Le DC-X, abréviation pour Delta Clipper ou Delta Clipper Experimental, était un prototype de lanceur orbital monoétage non habité, à décollage et atterrissage vertical, réutilisable, construit par McDonnell Douglas en collaboration avec l'Initiative de défense stratégique du département de la Défense des États-Unis de 1991 à 1993. Après cette période, de 1994 à 1995, les essais se sont poursuivis grâce au financement de l'agence spatiale civile américaine, la NASA[1]. En 1996, le DC-X a été complètement transféré à la NASA, qui en a amélioré la conception pour une meilleure performance, créant le DC-XA. Le projet a été abandonné en 1997 après un crash[2].

Selon l'écrivain Jerry Pournelle : « Le DC-X a été conçu dans mon salon et vendu au président du National Space Council Dan Quayle par le général Graham (en), Max Hunter (en) et moi. » D'après Max Hunter, cependant, il s'était efforcé de convaincre Lockheed-Martin de la valeur du concept pendant plusieurs années avant de prendre sa retraite[3]. En 1985, Hunter écrit un article intitulé The Opportunity (L'opportunité), précisant le concept d'un lanceur mono-étage construit à moindre coût à l'aide de pièces disponibles sur le marché et de techniques déjà développées, « sur étagère »[4], mais Lockheed-Martin n'est pas suffisamment intéressé pour financer un tel programme.

Le , Pournelle, Graham et Hunter parviennent à rencontrer le vice-président Dan Quayle[5]. Ils vendent l'idée à l'IDS, argumentant que tout système d'armes basées dans l'espace devrait pouvoir être desservi par un engin spatial beaucoup plus fiable que la navette spatiale américaine, offrant des coûts de lancement plus bas avec de bien meilleurs temps de rotation. Ils font valoir qu'un tel engin devrait être mono-étage, toute autre conception de lanceur requérant une reconstruction entre chaque lancement, opération longue et coûteuse, sauf si les éléments éjectés sont très simples ou jetables. L'utilisation de pièces non-réutilisables de moindre coût est certainement possible, comme en témoigne le réservoir externe de la navette spatiale américaine (qui s'est finalement révélé très coûteux), mais cela implique des mesures de sécurité au moment du tir pour s'assurer que les parties ne tombent pas sur des zones habitées. Seule une conception Single-stage-to-orbit (SSTO) permet d'éviter tous ces problèmes, bien que la construction et la phase de test nécessaire pour obtenir des engins de faible poids soient plus coûteuses.

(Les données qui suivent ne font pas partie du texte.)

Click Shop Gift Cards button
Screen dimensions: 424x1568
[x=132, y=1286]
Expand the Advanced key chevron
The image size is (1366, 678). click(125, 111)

Compte tenu des incertitudes de la conception, le plan de base était de produire un véhicule d'essai volontairement simple et de « voler un peu, casser un peu » (conception itérative) en vue d'acquérir de l'expérience avec un engin rapidement réutilisable. Une fois l'expérience acquise avec le premier véhicule, un plus grand prototype serait construit pour les essais sub-orbitaux et orbitaux. Enfin un véhicule commercialement acceptable serait développé à partir de ces prototypes. Conformément à la terminologie générale de l'aéronautique, ils ont proposé que le petit prototype soit être appelé le « DC-X », « X » pour « expérimental ». Il serait suivi par le « DC-Y »[6], « Y » étant la désignation de l'USAF pour les avions d'essai et les prototypes de pré-production. Enfin, la version de production serait nommée « DC-1 ». Le nom « Delta Clipper » a été choisi délibérément pour aboutir à l'acronyme « DC », un hommage au célèbre avion DC-3, qui rendit le prix des voyages aériens abordable.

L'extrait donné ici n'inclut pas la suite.